US carrier Sprint is currently undergoing a transformative shift in its bid to make more headway and there are now indications that the current strategy is beginning to be more successful. However although losses are now reported as less than expected for Q1, it continues to be the case that customers are leaving the carrier for pastures new.
Sprint is the third-largest carrier stateside and we recently discussed how the company is still vying to purchase the remaining 50% of Clearwire although Verizon is now also showing interest. Meanwhile Dish is in a bid to acquire Sprint so there’s a lot going on right now. While Sprint stock has recently seen rises with more than tripled share values over the last year there’s still a way to go.

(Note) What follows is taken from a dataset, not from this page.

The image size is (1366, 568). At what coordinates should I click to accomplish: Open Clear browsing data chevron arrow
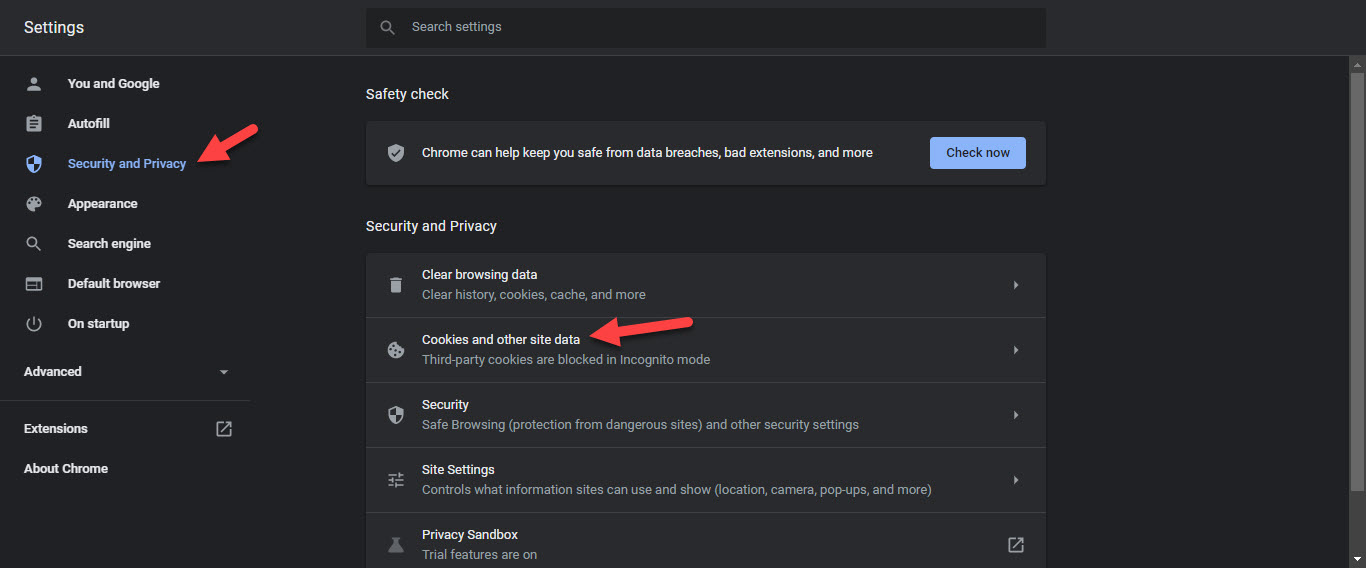1015,285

However, CEO Dan Hesse may be heartened by the figures for the first quarter of 2013 which showed a loss of 21 cents per share, down from analysts estimates of 34 cents a share. While sales rose to $8.79 billion, overall net loss was $643 million, that’s less than the $863 million first quarter Sprint losses of 2012.
Sprint also sold 1.5 million iPhones while 86% of its phones sales were from smartphones. Despite less than anticipated losses though, Sprint customers fell by 560,000 in one trimester and it remains to be seen how the carrier will reverse that trend.
Why do you think customers are continuing to jump ship from Sprint even though there has been an upturn in the company’s recent fortunes?